◆ **What you need to do**: Check each line of the data for "will" and select those that have it.

--- Listed records Enclosed Below ---

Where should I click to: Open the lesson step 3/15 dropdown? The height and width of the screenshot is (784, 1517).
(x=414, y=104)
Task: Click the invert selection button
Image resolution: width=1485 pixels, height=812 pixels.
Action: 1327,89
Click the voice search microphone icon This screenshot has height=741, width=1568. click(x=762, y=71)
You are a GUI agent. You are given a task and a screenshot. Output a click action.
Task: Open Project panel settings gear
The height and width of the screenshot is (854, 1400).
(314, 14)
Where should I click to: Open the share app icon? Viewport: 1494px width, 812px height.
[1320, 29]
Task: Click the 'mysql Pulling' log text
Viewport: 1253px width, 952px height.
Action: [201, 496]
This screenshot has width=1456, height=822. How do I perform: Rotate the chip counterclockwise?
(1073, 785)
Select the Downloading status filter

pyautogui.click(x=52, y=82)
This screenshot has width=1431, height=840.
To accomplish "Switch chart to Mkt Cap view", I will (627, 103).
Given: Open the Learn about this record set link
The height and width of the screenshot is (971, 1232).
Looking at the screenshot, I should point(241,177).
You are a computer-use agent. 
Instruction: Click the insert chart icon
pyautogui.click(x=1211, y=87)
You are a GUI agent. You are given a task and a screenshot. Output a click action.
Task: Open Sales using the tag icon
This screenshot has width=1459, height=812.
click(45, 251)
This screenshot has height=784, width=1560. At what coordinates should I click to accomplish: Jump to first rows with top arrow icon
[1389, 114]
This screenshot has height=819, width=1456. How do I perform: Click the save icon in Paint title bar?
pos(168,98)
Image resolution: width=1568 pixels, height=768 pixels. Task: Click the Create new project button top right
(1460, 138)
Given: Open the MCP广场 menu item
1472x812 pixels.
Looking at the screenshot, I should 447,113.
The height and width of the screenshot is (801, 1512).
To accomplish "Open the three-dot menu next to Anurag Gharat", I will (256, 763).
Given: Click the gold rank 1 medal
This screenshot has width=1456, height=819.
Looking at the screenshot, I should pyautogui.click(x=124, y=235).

--- End of Enclosed Listed records ---

◆ **Response to the task**:
To accomplish "Switch chart to Mkt Cap view", I will (627, 103).
To accomplish "Open the three-dot menu next to Anurag Gharat", I will (256, 763).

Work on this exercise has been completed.